The properties of two aldose reductases (Ia and Ib) from rabbit lens were investigated. Both enzymes showed similar substrate specificity, and were capable of reducing various aldoses and aldehydes. On the basis of apparent Km, Vmax and second-order rate constant (kcat/Km) values, both enzymes had the highest reductive efficiency toward aromatic aldehydes such as pnitrobenzaldehyde. Among the aldoses tested, the aldose reductases exhibited a high affinity for DL-glyceraldehyde (Km of 31μM for Ia and 32μM for Ib) and a low affinity for D-glucose (Km of 92mM for Ia and 126mM for Ib). Aldose reductase I's could utilize both reduced nicotinamide adenine dinucleotide phosphate (NADPH) and reduced nicotinamide adenine dinucleotide (NADH) as coenzymes, but NADH was less effective than NADPH. The Km values for NADPH (1.4μM for Ia and 1.3μM for Ib) were much smaller than those for NADH (420μM for Ia and 270μM for Ib).
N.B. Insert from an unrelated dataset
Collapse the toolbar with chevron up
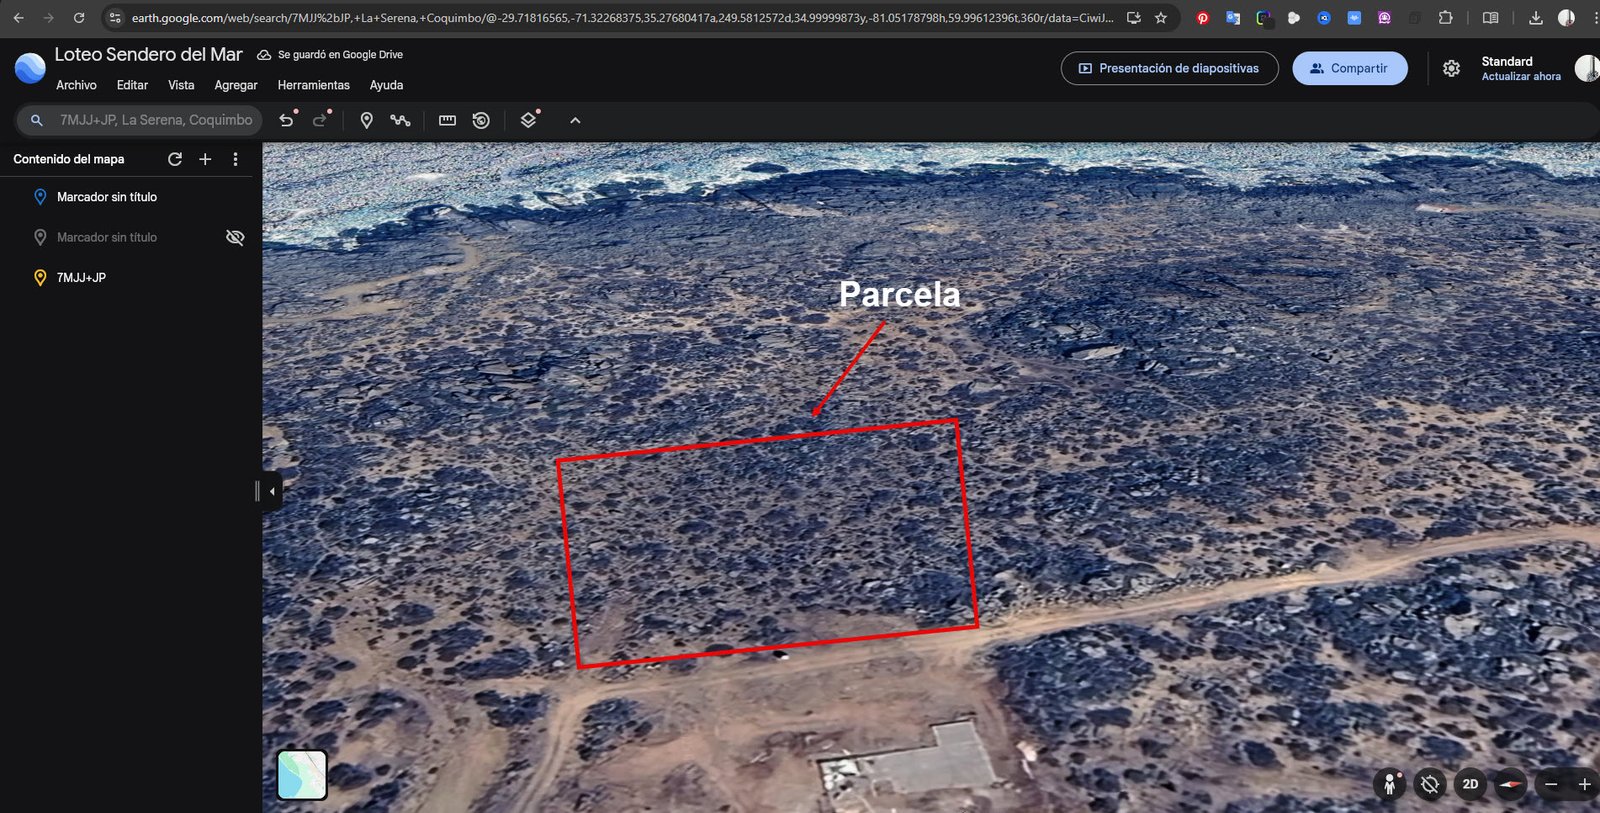The image size is (1600, 813). pyautogui.click(x=575, y=120)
Aldose reductase I's were strongly activated by sulfate ion and their Km and Vmax values for substrate and coenzyme were increased. Aldose reductase I's were inhibited strongly by aldose reductase inhibitors : about 80% by 0.3μM quercitrin, 65% by 1.6μM quercetin and about 70% by 8.0μM 3, 3-tetramethyleneglutaric acid. NADP+ and adenosine 2', 5'-diphosphate (2', 5'-ADP) were strong competitive inhibitors of both aldose reductase I's with respect to the coenzyme. The K1 values for 2', 5'-ADP were about 30μM, and those for NADP+ were about 70μM.